Not good enough. 3/17

It’s hard to share just how weird this is. Back in the mid nineties when people were doing this seriously on the net, we invented many patterns to make digital payments secure, but here we are in the ‘20s - and SWIFT and their banks haven’t got the memo. 4/17

They’ve done something: LUAs,MACs,CHKs.

But these are not authorisations over messages, they’re handshakes that carry the unchanged message to the right party. These are network-security mechanisms, not application-level authorisations - they don’t cover rogue injection. 5/17

Let’s talk about a solution. This is the pattern that Gary and I first explored in Ricardo in mid-nineties, and Chris Odom put more flesh on the design and named it:

Russian Dolls

It works like this: 6/17

Every node is an agent. And has a signing key.

The signing key says this message is authorised - not access controlled, not authentically from me but authorised by me and I take the consequences if it goes wrong. 7/17

Every node signs their messages going out at the application level.

(as an aside - to see this working properly, strip out LUAs and encryption, they’re just a distraction. This will work over the open net, over raw channels.) 8/17

Every node receives inbound messages, checks they are authorised, and only proceeds to then process authorised messages. At that point it takes over responsibility - this node is now responsible for the outcomes, but only its processing, bc it has an authorised instruction. 9/17

The present node now wraps the inbound message into its outbound message, and signs the whole message, including the received inbound.

The inbound is its authorisation to process, the outbound is an authorisation to the next node.

Sends, to the next node. 10/17

Repeat. Hence the message grows each time. Like Russian Dolls, it recursively includes each prior step. So, to verify:

take the message you received, check it is authorised.

THEN, pull out its inner message, and verify that.

Repeat all the way to the smallest message. 11/17

This solves the SWIFT design weakness: firstly there is no message injection possible - at the message layer.

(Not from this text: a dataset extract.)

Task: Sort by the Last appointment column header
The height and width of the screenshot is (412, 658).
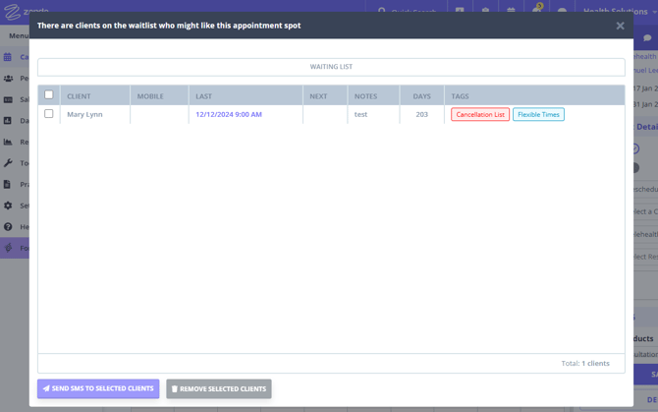Action: 204,96
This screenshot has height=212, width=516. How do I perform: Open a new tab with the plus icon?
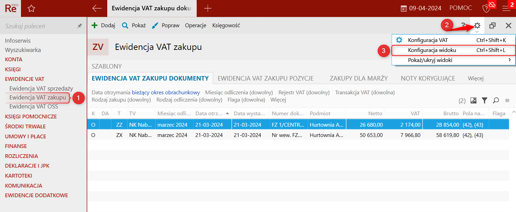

You could do this over the open net and it would still be secure (where, secure means nobody can inject messages and cause a bad transaction to happen). 12/17

2- as the signing key is now responsible as a proxy for the role/owner of that node, the security model is much clearer - PROTECT THAT KEY!

3- compromise of any random key isn’t enough bc the attacker can’t forge the inbound.

For top points, integrate back into the customer. 13b/17

OK, if you’ve followed along & actually get the pattern, you’re likely saying “Why go to all that bother? Surely there is a better, more efficient way…”

Well, actually no, it’s an end to end security model. That should be the beginning and end of the discussion. 14/17

But there is more: The Russian Dolls pattern of role-based authorisation (note, this is not RBAC) is an essential step on the road to full triple entry:

"I know that what you see is what I see."

15/17

In triple entry, the final signed/authorised message, the Big Babushka, becomes the 'receipt'. You:

(a) reflect the Babushka back to the sender as the ACK, AND

(b) send it to SWIFT and on to the receiving bank.

Now, the receiving bank sees what client sender sees. 16/17

And you both know it. Muse on just what this does to the reconciliation and lost payments problem - it puts designs like this in sight of having reliable payments.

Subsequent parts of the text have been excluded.